RECORD EXTRACTS:

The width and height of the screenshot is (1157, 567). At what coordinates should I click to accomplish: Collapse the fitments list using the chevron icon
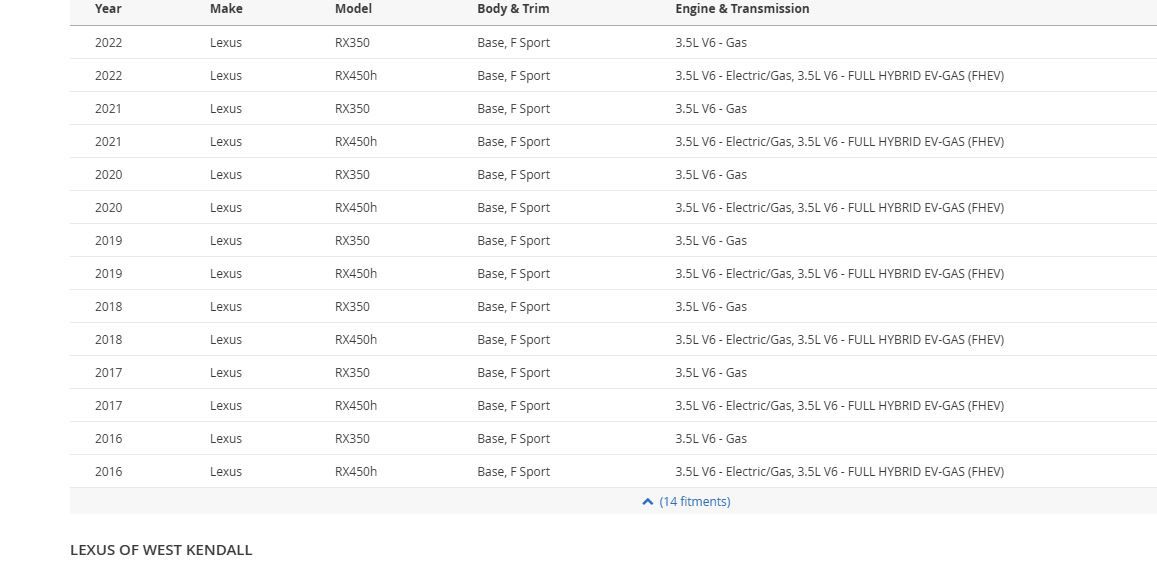coord(647,502)
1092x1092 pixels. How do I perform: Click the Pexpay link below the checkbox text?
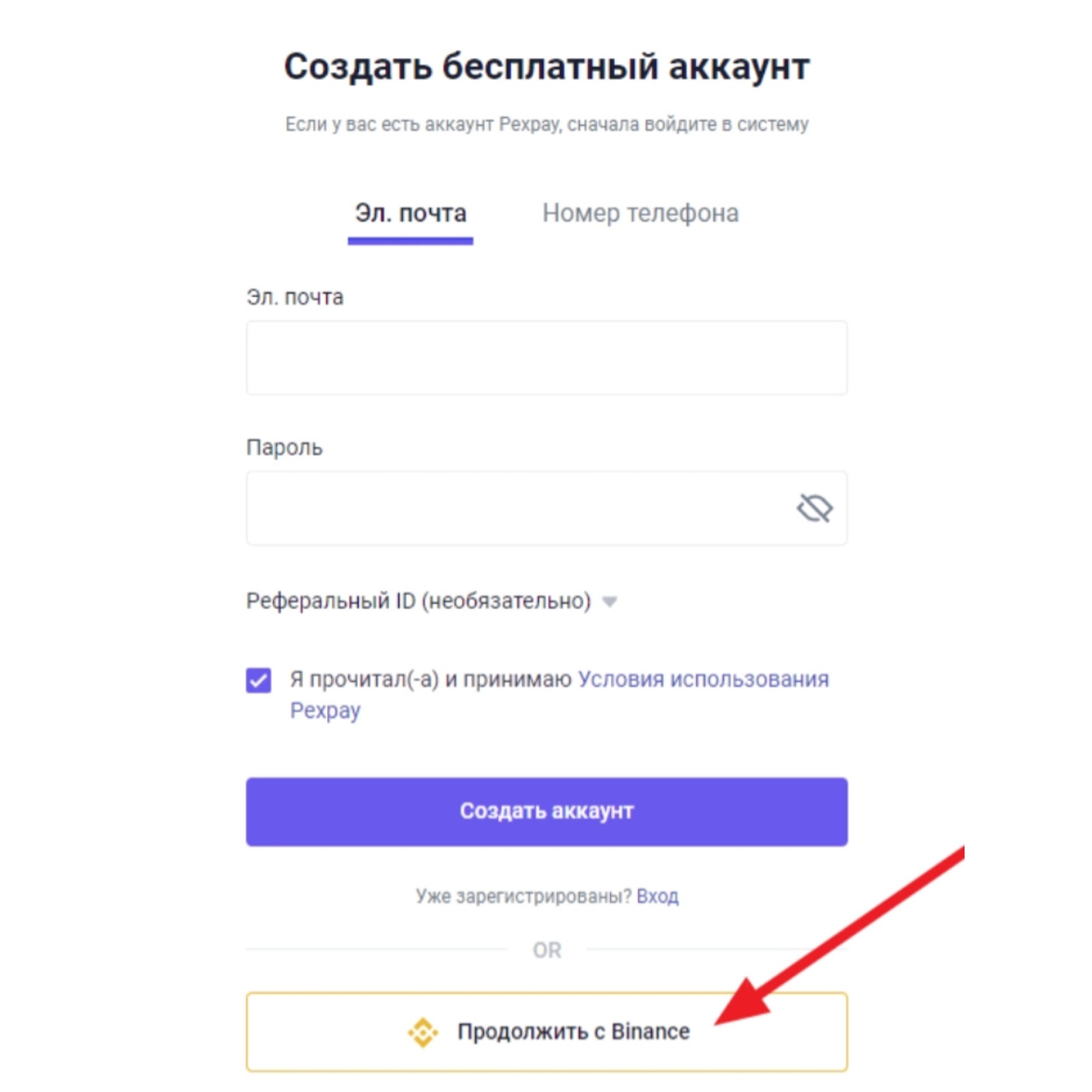[325, 710]
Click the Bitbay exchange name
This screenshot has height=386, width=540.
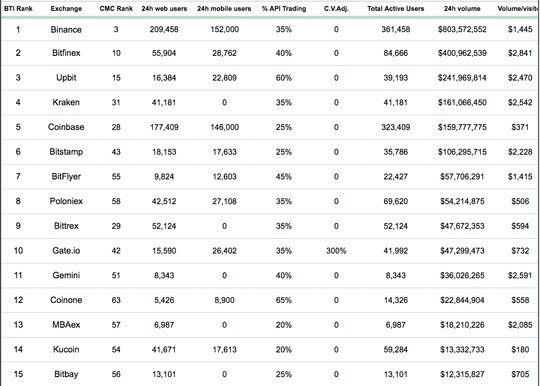tap(66, 374)
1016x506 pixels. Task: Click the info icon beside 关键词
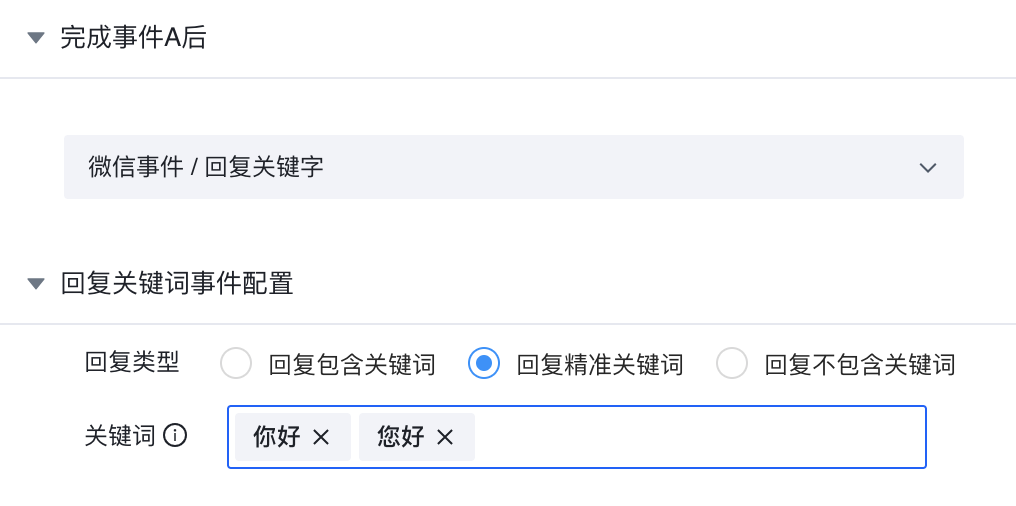click(x=176, y=436)
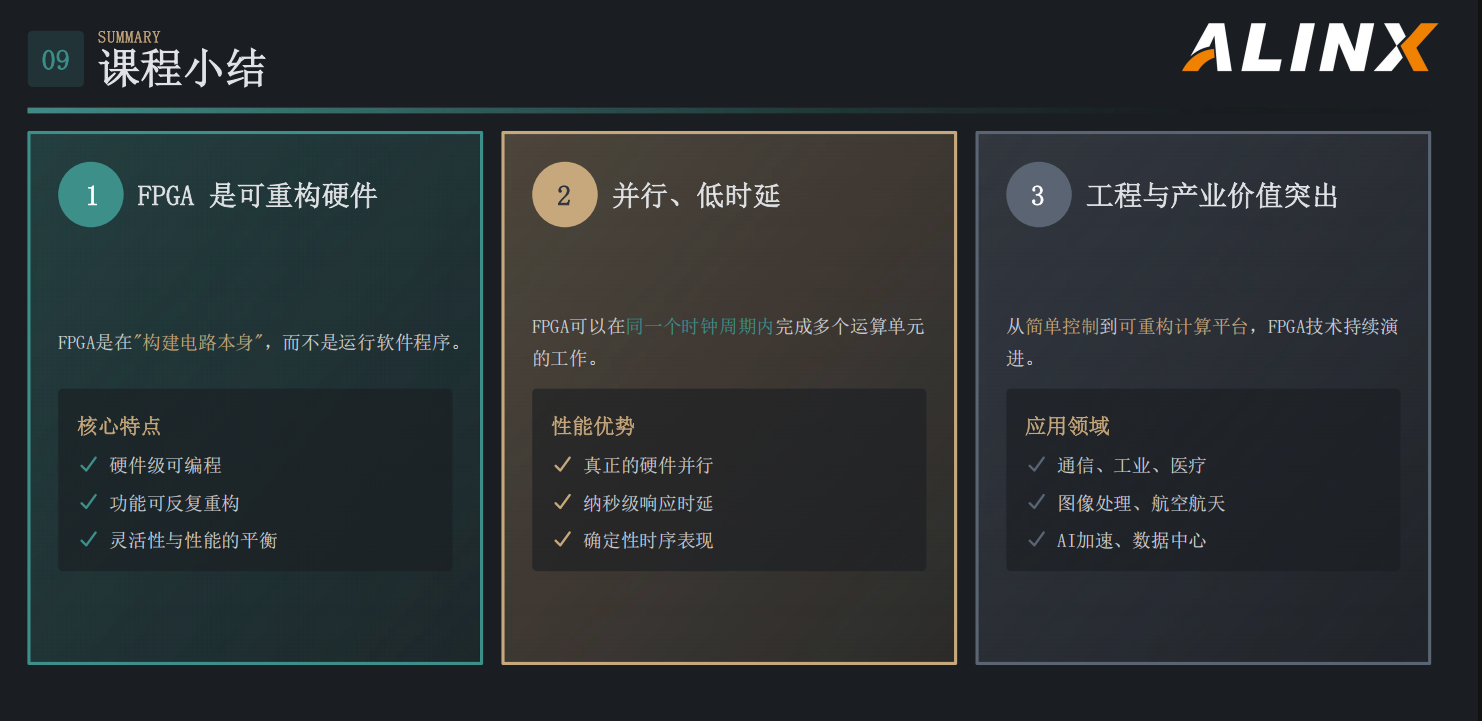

TASK:
In the answer, all of the material should appear exactly as given, with no picture carried over.

SOLUTION TO THE EXERCISE:
The width and height of the screenshot is (1157, 567). At what coordinates should I click to accomplish: Collapse the fitments list using the chevron icon
coord(647,502)
1092x1092 pixels. How do I perform: Click the Pexpay link below the checkbox text?
[325, 710]
Click the Bitbay exchange name
This screenshot has height=386, width=540.
tap(66, 374)
1016x506 pixels. Task: Click the info icon beside 关键词
click(x=176, y=436)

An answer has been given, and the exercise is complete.